L'Iran est une grande histoire que de petits jours ne peuvent en tenir les bouts. Le raconter c'est un peu côtoyer la rêverie, le visiter c'est tenter d'ouvrir un cahier infini. En voici donc quelques lignes d'une quelconque page de ce bref périple iranien. Embarquement.

Parler de l'Iran parait être l'apanage de spécialistes invétérés. La Perse et son rayonnement, sa civilisation et son histoire m'ont parus comme des identifiants identitaires d'un passé qui ne trouve pas assez de place dans un présent trop controversé. Ce qui va suivre n'est qu'un récit d'un voyageur que le hasard avait voulu qu'il soit là et pas ailleurs. J'ai refusé expressément de prendre des notes. Laissant le soin à mes sentiments réactifs, j'ai privilégié la piste de la mémoire et l'expression des fortes impressions. Comme je n'ai jamais cherché une quelconque source d'inspiration. C'est elle qui comme à l'accoutumée venait taquiner la mienne. Je me suis abstenu pour la narration de ce récit de faire appel à une information que je n'ai pas vécue. La version des faits, des lieux ou des situations racontée ainsi n'est qu'un effort personnel et n'avait pas besoin de recourir à Google.

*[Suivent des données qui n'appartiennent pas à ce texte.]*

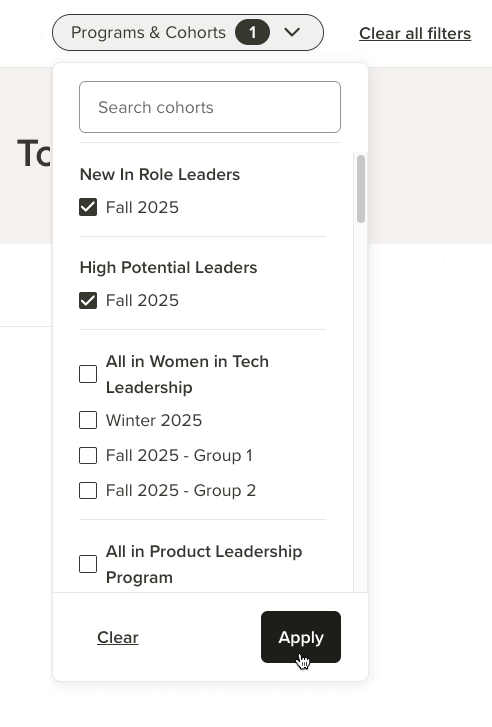Click the filter count badge showing 1
The width and height of the screenshot is (492, 727).
pos(252,32)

La destination me paraissait envoutante, tant les légendes et les mystères que ma pauvre culture générale insuffisante stockait. Elle me faisait rêver de voir des palais, de toucher le savoir et de me frotter à la beauté avec en prime cette plongée tant souhaitée dans une histoire des plus envoûtantes de la région et des religions.

Moi, qui tout le temps préférais le trajet à la destination, j'avais beaucoup de peine à contenir ma préférence. Le voyage s'annonçait interminable et pénible. Presque 09 heures de vol. Toute une partie d'une vie, la moitié d'un jour et l'autre d'une nuit que je m'apprêtais à consommer bêtement en plein ciel. Mon enthousiasme s'est vite estompé avec le grand circuit qui me guettait et accroissait davantage mon inquiétude. Alger/Doha au Qatar, puis sans pouvoir grignoter une cigarette, Doha/Téhéran. Si ce n'était cette compagnie de transport Qatar Airways, qui avec son savoir faire et le sourire permanent de ses hôtesses non seulement me faisait oublier les avatars et les retards d'air Algérie mais se déployait à réduire mes soucis de voyage. Affalé dans mon fauteuil de classe économique, je me suis mis à visionner un film de la littérature égyptienne qui se trouvait là dans la mémoire de l'écran qui me prêtait face. Un drame digne des scénaristes connus pour leur éloquence, tel que Ihacene Abdel kaddouss venait de m'empêcher de rêver. A la longue, fatigue en bout ; j'étais pris dans les bras de Morphée. Mes paupières semblaient prendre tous les fardeaux de l'humanité pour se laisser vaincre et aller se poser l'une sur l'autre. Cet assoupissement furtif et léger m'entrainait vers des contes de fées ou ceux des épopées allant des croisades au djihad en Syrie. Je voyais Saladin discutant avec Alexandre le grand, sans pour autant comprendre la langue de conversation. L'on papotait sur le devenir de l'islam et de la liberté de croyance, des empires et des nouveaux cœurs et terrains à conquérir. Les époques se confondaient autant que les trous d'air me diluaient le visage des illustres personnages. Je me voyais bercé par les romances des milles et une nuit où Shahrazade me racontait l'histoire de ce voyageur qui venant de loin, d'Algérie ne savait rien du pays des merveilles. Ce voyageur qui n'avait pour patrimoine que sa patrie, ses guerres et ses propres illusions.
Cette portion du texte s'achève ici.